The California Supreme Court decision, Vargas v. City of Salinas, was issued in late April 2009.1 The case made existing law more specific. And yes, the FPPC is also considering regulations on this issue.
The case involved the City of Salinas’ activities related to a ballot measure that would have repealed the city’s utility user’s tax. In anticipation of the nearly 13 percent revenue loss, the city held a series of workshops (during city council meetings) that described the cuts to services and programs that would occur if the ballot measure passed. The city council also adopted a provisional budget detailing where cuts would occur if the ballot measure passed. Minutes of the meetings were posted on the city’s website (in keeping with the city’s normal practice, the minutes included a summary of the statements made by each speaker, including those supporting the ballot measure). The city also prepared a one-page summary of the cuts in programs and services and included this information in its regular city newsletter.
The Supreme Court’s Decision In Vargas
Proponents of the ballot measure argued that these activities violated the prohibition against using public resources for campaign purposes. The state Supreme Court disagreed. The court took into account a number of factors in reaching this conclusion, including that the city emphasized facts concerning the effectof the measure’s passage, used non-inflammatory language and distributed the information only through regular city information channels.2
The court also reaffirmed that public entities are entitled to the protection of the Anti-Strategic Litigation Against Public Participation (Anti-SLAPP) law, which allows these cases to be decided on a more expedited basis.3
The Big Picture: The Values at Stake
The California Supreme Court was clear that public agencies may use public resources to analytically evaluate the merits of a proposed ballot measure and inform the public about its findings.4 What public agencies may not do is mount a campaign on the measure.5
It’s important to keep in mind the philosophical context of this debate about how far local agencies may go in using public resources with respect to ballot measure activities.

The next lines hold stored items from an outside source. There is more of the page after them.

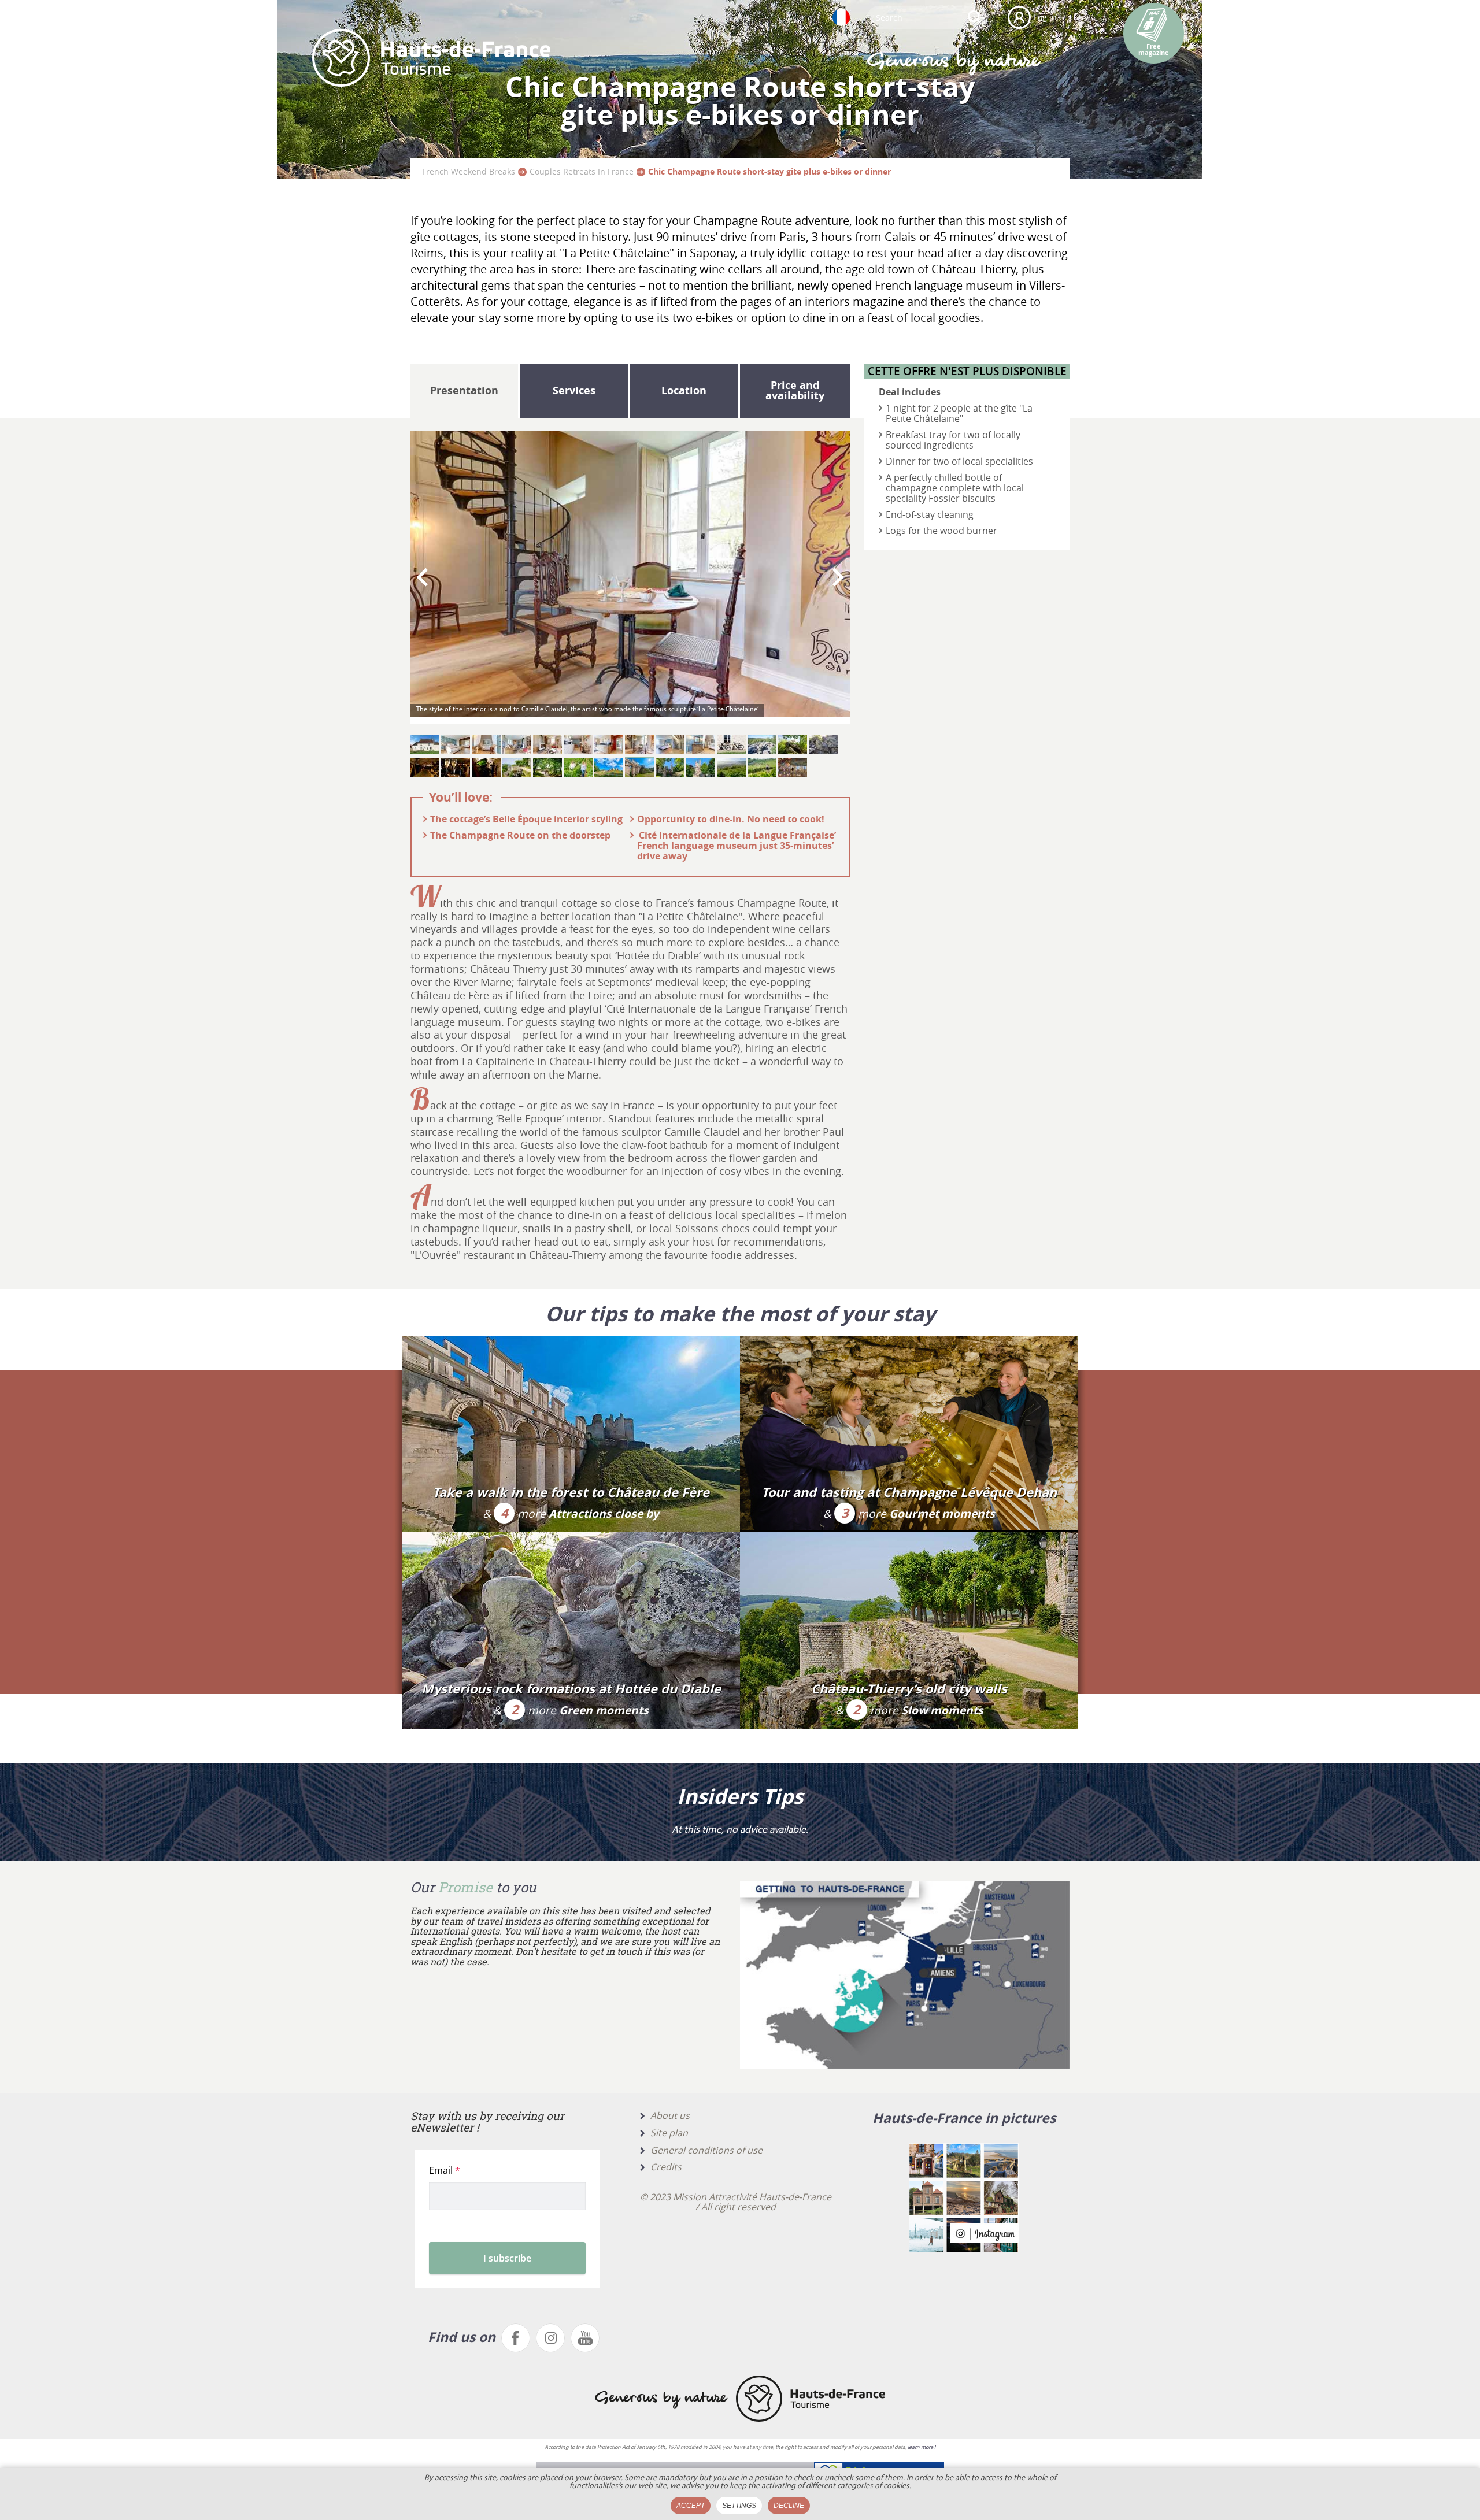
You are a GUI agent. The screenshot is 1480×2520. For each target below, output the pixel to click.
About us (670, 2115)
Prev (422, 577)
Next (838, 577)
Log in (1045, 17)
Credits (666, 2166)
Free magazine (1153, 49)
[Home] (431, 58)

The restriction is based on the court’s concern that allowing public agencies to use public resources for ballot measure advocacy raises the specter of distorting the democratic electoral process6 and undermining its fairness.7 The court worried that this could occur if a public agency overwhelmed voters (and presumably the voices of those with differing views) by using taxpayer dollars to engage in a wide range of activities to communicate the agency’s views.8 As the concurring opinion suggested, preserving the integrity of the electoral process involves making sure that public agency communications do not “drown out private communication.”9
What’s OK and What’s Not
In Vargas, the state Supreme Court reverted to the more fact-based, analytical approach of its earlier decisions on public agency electoral activities. This approach emphasizes considering such things as the “style, tenor and timing” of communications to determine when public agency ballot measure materials and activities step over the line (known as the Stanson v. Mott standard).10
The court tried to clarify the standard by creating, in essence, three categories of activities:
- Those that are usually impermissible campaign activities;
- Those that are usually permissible informational activities; and
- Those that may require further analysis under the “style, tenor and timing” test.
These categories were an apparent effort to address local agency concerns by defining a standard as clearly as possible.11 Impermissible activities include bumper stickers, posters, advertising “floats,” television and radio spots and billboards.12 Another improper activity is using public resources to disseminate advocacy materials prepared by others.13 “Promotional campaign brochures” and similar materials are also not allowed, even when those documents contain some useful factual information for the public.14
Permissible activities include:
- Taking a position on a ballot measure in an open and public meeting where all perspectives may be shared;15
- Preparing staff reports and other analyses to help decision-makers determine the measure’s impact and what position to take;16
- Responding to inquiries about ballot measures in ways that provide a fair presentation of the facts about the measure and the agency’s view of a ballot measure’s merits;17
- Accepting invitations to present the agency’s views to organizations interested in the ballot measure’s effects;18 and
- Sharing the agency’s views on and analyses of a measure’s impacts and merits.19
The safest approach is to share information in a simple, measured and informative way. The information should be delivered through regular agency communications channels (for example, the agency’s existing website and newsletter) in a way that emphasizes facts and does not use inflammatory language or argumentative rhetoric.20 The communication should not encourage the public to adopt the agency’s views, vote one way or another, or take any other actions supporting or opposing the measure.21 Because the City of Salinas kept its activities within these bounds, the court found that it had not violated the law.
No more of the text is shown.